### Your objective
Using the data that follows, give the number of lines in which the word "icon" occurs. Write only the number.

### Data
┄┄┄┄┄┄┄┄┄┄
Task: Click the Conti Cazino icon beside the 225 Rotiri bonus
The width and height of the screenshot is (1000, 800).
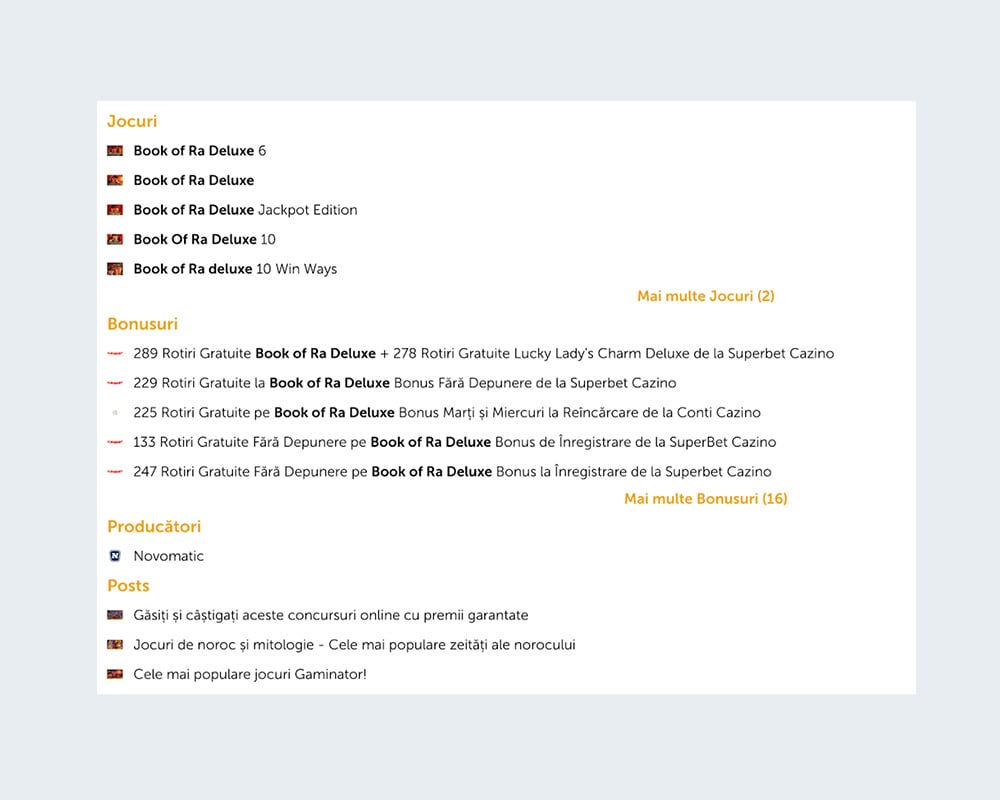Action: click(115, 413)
┄┄┄┄┄┄┄┄┄┄
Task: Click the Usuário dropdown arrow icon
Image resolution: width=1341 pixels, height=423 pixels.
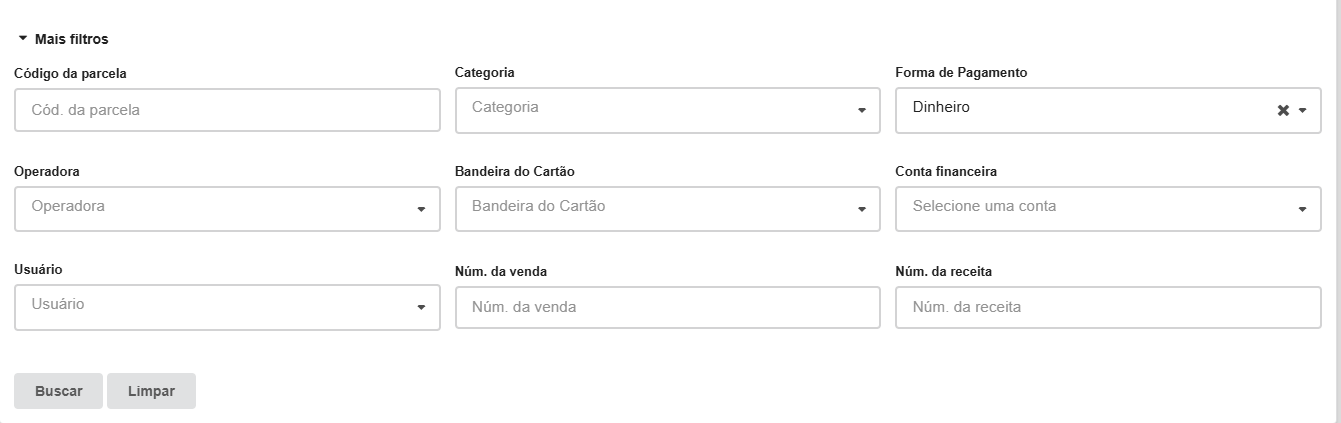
┄┄┄┄┄┄┄┄┄┄
### Reply
2